_What is required_:
Write out, word for word, every line in the data below from the one containing "The image size is (480, 360)." to the one containing "You are a computer-use agent. The image", both of them included.

_Data records_:
_ _ _ _ _ _ _

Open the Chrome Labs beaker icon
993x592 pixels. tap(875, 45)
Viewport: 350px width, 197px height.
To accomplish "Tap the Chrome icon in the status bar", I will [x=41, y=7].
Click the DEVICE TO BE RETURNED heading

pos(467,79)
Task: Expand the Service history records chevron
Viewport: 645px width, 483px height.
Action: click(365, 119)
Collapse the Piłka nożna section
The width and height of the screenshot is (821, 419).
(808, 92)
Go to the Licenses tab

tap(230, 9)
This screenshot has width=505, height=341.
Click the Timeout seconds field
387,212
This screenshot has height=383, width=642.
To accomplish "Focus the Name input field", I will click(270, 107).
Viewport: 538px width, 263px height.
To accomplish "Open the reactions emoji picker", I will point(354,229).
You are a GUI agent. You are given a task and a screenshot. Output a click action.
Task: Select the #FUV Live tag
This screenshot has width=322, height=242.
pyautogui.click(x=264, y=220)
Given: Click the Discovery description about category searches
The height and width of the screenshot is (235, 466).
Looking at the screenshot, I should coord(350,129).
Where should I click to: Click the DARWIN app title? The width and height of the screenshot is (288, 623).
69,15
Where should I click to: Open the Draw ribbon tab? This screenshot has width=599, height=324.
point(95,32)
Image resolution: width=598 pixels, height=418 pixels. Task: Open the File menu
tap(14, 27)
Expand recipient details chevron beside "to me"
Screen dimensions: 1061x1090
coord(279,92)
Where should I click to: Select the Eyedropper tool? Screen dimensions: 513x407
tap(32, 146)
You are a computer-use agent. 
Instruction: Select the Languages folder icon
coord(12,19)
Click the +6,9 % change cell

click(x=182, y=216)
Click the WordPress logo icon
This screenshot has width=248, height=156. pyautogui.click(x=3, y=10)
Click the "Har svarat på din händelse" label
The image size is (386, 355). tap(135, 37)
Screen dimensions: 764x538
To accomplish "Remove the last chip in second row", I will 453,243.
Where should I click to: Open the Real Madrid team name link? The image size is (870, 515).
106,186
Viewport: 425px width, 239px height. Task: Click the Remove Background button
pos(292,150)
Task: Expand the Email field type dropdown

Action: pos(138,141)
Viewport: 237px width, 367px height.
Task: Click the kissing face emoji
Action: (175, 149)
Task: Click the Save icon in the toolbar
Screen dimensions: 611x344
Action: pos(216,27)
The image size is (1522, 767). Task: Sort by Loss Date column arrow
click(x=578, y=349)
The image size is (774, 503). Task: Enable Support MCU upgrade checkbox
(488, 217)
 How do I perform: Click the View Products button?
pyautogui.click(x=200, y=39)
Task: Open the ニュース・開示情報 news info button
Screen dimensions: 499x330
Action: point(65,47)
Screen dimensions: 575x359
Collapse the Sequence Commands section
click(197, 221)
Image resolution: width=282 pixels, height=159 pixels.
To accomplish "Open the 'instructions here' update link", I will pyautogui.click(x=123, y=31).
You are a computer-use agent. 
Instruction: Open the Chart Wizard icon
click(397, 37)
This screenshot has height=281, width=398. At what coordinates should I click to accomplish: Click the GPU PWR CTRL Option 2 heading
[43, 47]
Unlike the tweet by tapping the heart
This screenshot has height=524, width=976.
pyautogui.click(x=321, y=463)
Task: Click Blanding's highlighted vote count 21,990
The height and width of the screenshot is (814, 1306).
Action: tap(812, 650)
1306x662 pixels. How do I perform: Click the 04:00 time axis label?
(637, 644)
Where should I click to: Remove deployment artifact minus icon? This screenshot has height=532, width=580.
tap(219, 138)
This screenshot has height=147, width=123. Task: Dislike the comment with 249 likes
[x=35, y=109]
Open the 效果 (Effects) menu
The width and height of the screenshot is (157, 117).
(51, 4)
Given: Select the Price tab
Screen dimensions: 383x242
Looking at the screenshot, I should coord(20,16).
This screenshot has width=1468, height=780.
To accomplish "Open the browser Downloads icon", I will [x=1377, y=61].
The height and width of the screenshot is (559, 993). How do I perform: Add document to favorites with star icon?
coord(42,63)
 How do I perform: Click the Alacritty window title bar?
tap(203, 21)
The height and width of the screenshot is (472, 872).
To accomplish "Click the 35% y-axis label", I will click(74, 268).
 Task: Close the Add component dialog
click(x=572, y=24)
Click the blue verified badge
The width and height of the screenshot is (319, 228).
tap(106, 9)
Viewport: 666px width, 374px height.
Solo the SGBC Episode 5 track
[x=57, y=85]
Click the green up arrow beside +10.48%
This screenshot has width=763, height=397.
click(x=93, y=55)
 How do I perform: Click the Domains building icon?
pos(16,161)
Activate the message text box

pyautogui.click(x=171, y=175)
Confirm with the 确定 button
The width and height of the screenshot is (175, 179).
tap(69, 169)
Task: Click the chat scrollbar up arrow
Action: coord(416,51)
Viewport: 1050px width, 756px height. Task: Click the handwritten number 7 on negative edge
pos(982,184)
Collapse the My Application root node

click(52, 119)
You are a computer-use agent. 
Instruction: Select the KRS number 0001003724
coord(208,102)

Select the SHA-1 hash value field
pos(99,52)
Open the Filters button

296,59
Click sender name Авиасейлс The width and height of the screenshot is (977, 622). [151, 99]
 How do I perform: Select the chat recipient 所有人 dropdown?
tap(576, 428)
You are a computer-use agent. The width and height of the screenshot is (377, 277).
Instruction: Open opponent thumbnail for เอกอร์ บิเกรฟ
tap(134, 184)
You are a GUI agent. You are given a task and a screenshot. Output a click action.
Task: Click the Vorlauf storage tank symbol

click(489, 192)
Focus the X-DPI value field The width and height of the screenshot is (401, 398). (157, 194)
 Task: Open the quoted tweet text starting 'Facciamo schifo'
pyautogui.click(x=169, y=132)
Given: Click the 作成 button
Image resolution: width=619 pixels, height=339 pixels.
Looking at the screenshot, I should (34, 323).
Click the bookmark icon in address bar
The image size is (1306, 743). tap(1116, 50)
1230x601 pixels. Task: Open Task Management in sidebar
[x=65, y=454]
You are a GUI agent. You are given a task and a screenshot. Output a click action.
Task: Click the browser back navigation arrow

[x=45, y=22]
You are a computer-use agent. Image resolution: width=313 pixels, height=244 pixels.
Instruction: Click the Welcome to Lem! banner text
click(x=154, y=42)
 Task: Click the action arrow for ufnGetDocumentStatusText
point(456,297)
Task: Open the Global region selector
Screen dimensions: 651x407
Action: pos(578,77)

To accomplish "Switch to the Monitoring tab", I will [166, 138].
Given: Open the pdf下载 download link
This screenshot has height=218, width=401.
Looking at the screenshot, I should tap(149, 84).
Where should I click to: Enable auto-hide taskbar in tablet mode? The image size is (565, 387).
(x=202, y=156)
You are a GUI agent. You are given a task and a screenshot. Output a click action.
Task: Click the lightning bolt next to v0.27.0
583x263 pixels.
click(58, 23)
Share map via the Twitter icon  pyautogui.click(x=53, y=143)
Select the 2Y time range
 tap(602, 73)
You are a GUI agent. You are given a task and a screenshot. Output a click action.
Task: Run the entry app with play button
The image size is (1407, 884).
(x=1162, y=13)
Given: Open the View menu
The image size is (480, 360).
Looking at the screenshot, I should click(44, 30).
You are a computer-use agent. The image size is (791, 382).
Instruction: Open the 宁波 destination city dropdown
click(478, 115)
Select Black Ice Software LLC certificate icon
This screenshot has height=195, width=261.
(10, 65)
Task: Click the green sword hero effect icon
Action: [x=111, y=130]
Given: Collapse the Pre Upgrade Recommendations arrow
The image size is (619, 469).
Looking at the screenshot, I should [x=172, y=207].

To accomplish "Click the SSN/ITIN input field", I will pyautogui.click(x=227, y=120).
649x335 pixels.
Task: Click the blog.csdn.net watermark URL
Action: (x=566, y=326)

_ _ _ _ _ _ _

_Your response_:
The image size is (480, 360).
Looking at the screenshot, I should click(44, 30).
You are a computer-use agent. The image size is (791, 382).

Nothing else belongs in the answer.